Text under study.
Tom Jones

No. 77, 61, 73
- Position: Tackle

Personal information
- Born: June 22, 1931 Cincinnati, Ohio, U.S.
- Died: August 28, 1978 (aged 47) Muskoka District Municipality, Ontario, Canada
- Listed height: 6 ft 5 in (1.96 m)
- Listed weight: 255 lb (116 kg)

Career information
- High school: Central Vocational (Cincinnati)
- College: Kentucky State; Miami (OH) (1952–1954);
- NFL draft: 1954 (9th round, 108th overall pick)

Career history
- Cleveland Browns (1955); Ottawa Rough Riders (1957–1961); Toronto Argonauts (1962); Toronto Rifles (1965–1967);

Awards and highlights
- NFL champion (1955); Grey Cup champion (1960); Second-team All-American (1954);

Career NFL statistics
- Games played: 2
- Stats at Pro Football Reference

= Tom Jones (gridiron football) =

American football player (1931–1978)

Thomas Lee Jones (June 22, 1931 - August 28, 1978) was an American professional football player in the National Football League (NFL) and Canadian Football League (CFL). He played in the CFL for the Ottawa Rough Riders and Toronto Argonauts. He won the Grey Cup with Ottawa in 1960. He played college football at Kentucky State University and Miami University and was selected by the Cleveland Browns in the 1954 NFL draft (Round 9, #108 overall). He played two games for them in 1955.

Jones was also an All-American shot putter for the Miami RedHawks track and field team.

Material provided.
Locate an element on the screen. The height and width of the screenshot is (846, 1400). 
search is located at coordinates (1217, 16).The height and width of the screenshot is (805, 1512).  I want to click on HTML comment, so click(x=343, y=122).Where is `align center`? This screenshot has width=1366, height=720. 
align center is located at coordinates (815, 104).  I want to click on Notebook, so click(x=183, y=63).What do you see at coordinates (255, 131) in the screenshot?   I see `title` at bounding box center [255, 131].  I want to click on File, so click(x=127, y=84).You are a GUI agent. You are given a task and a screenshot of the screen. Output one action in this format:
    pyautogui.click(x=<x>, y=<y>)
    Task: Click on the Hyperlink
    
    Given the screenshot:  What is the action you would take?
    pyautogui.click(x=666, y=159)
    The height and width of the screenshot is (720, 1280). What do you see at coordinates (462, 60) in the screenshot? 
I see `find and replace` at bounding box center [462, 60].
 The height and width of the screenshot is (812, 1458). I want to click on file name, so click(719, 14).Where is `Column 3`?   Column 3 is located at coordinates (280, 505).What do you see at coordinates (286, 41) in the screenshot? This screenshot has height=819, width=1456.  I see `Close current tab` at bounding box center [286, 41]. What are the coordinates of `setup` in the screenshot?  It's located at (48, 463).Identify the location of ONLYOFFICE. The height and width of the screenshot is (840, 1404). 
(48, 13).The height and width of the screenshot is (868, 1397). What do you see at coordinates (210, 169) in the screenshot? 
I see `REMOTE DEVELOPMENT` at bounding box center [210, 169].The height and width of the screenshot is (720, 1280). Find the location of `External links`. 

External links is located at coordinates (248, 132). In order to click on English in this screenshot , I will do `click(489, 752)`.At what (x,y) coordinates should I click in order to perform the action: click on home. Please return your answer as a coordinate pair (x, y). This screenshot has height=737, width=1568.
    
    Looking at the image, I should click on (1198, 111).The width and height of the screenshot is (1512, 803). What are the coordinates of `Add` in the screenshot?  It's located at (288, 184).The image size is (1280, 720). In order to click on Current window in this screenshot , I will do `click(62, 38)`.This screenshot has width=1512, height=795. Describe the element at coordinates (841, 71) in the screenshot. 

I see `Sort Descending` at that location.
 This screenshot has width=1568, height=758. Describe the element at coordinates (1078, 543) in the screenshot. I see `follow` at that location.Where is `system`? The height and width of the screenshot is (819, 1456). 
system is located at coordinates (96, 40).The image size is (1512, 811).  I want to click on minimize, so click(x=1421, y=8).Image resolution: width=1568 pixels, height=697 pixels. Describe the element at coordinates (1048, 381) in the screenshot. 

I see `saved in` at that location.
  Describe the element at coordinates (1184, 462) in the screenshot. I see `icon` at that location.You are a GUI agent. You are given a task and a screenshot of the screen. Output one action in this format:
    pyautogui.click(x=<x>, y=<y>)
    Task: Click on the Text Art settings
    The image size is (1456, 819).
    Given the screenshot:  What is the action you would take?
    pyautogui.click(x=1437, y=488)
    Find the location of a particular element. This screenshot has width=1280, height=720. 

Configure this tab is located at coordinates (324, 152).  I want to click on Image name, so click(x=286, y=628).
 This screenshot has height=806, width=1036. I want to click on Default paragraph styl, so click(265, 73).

Tasks to complete.
1. In the Tom Jones profile, in which round and at which overall pick did the Cleveland Browns select Jones in the 1954 NFL draft?
2. Decide whether each statement agrees with the Tom Jones profile. Answer yes or no, and quote the deciding words.
(a) Jones played two games for the Cleveland Browns in 1955.
(b) Jones was born in Ottawa.
(c) Jones was an All-American shot putter for the Miami RedHawks.
3. Duplicate the part of the Tom Jones profile that begins at the words "American football player" and ends after "and field team.".

Solved problems.
1. Round 9, 108th overall.

2.
(a) Yes: "He played two games for them in 1955."
(b) No: "Born: June 22, 1931 Cincinnati, Ohio, U.S."
(c) Yes: "Jones was also an All-American shot putter for the Miami RedHawks track and field team."

3.
American football player (1931–1978)

Thomas Lee Jones (June 22, 1931 - August 28, 1978) was an American professional football player in the National Football League (NFL) and Canadian Football League (CFL). He played in the CFL for the Ottawa Rough Riders and Toronto Argonauts. He won the Grey Cup with Ottawa in 1960. He played college football at Kentucky State University and Miami University and was selected by the Cleveland Browns in the 1954 NFL draft (Round 9, #108 overall). He played two games for them in 1955.

Jones was also an All-American shot putter for the Miami RedHawks track and field team.